Animation State Interpolation and Physics Simulations

Dev Blog #2 by George Baron

06 October 2019

This Week

This week was slower going than last week due to feeling a little burnt out. Not to say progress hasn’t been made though. At the start of the week I made a quick walking animation and worked on skeletal animation state interpolation. In lay-man’s terms, this just means when I want to swap between different character animation states (say from an idle animation state to a walking animation state) I can insert a few extra, generated poses to smoothly transition from one animation to another. If I don’t do this, there is a super noticeable jump when I suddenly change the playing animation!

Additionally this week I started on a rather big part of the engine I’ve been sliiiightly putting off. At the minute there is no collision or any notion of physics. I’m just sliding about a character by updating its position and rotation. This is obviously no good and I need some actual physics happening so I can at least bump into objects. Unfortunately this is quite a big thing to suddenly insert into an engine and it needs a lot of careful planning. More on that below!

I also took some time this weekend to improve the website somewhat. I’ll slowly be improving this over time to include various missing features.

Animation State Interpolation

This section is specifically to do with skeletal animation. If you’re not sure what that is, then this wikipedia article does a fairly decent job of explaining it. Initially I was just fixing a bug where I couldn’t actually play any other animation besides whatever I loaded last, since I had only tested the system with one animation at a time like an idiot. Once I could actually play more than one animation (the future is now!) I noticed it was horribly jarring when the animation states changed. So to fix this, I decided to implement a system that could linearly interpolate between two different animation states. Funnily enough, this is actually pretty damn easy to do! Skeletal animations themselves are already just a bunch of poses that you interpolate between, so most of the logic is already there! All I had to do when an animation was called to play was store the current pose, set the next animation playing and slowly transition from the stored pose into the playing animation.

Explaining like this is a bit rubbish though, so below is a comparison.

Left: no interpolation.

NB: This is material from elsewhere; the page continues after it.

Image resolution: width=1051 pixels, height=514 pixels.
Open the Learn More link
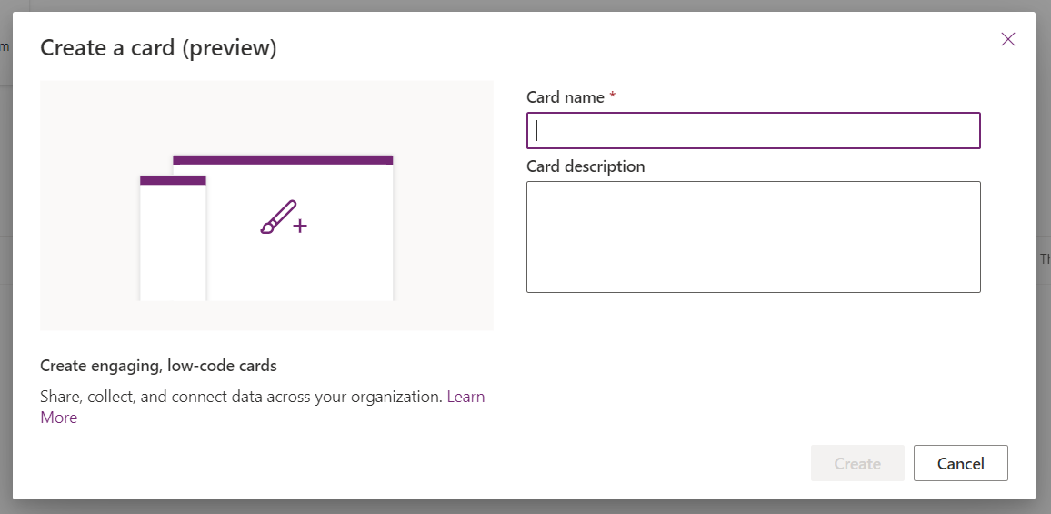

Right: interpolation. The difference is very noticeable!

Physics

The other main thing I did this week was start implementing a real-time physics engine. I made the decision to not write it myself to save time - admittedly, writing a whole game engine isn’t exactly “saving time” but I know how to pick and choose my battles. I have confidence that I probably could write one myself and hell, maybe in the future I will re-implement it myself, but for now I decided to use someone else’s physics engine. In the past I have played with the Bullet real-time physics engine, but recently it seems to have shifted its efforts over to being Python focused. Even their domain has changed to “pyBullet”! If it hadn’t shifted its focus like that, it was still a C++ library primarily. Since I am using C# for my engine, I checked out some of the C# binding libraries but it all just seemed like a faff in the end.

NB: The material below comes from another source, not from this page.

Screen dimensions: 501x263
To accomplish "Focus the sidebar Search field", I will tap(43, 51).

Instead I opted to find a C# physics engine; hopefully with a Nuget package so it’s nice and easy to just drop into my project and have a running start. It didn’t take too much looking until I found something absolutely perfect!

BEPU Physics

First things first, BEPU Physics is absolutely brilliant. It’s free, open source, written in pure C# and was designed against .NET Standard 2.0. This means it will also work cross-platform in .NET Core applications! And if that wasn’t enough, they also provide plenty of demos to get your teeth into in their Github repository. This made the whole learning process so much easier and has helped immensely with integrating it into my game engine. I’m not finished with the integration at all so I have nothing to show yet, but hopefully by the end of next week I will have something. I am pretty damn excited to have it working though!

Seriously though. This thing is awesome. They are awesome. I am very glad this thing exists to make my life easier.

Website Development

The final thing I did this week was not game related. I have made a couple of improvements to the website! Most noticeably, I now have Twitter previews working (which should hopefully also work with other applications like Discord), I have a page that lists all of my blog posts, and blog posts show their posting date now. Website development is likely to be a continuously on-going thing since my main commitment is still, you know, making a game. But it is nice to have a decent looking and functioning home to come back to every Sunday.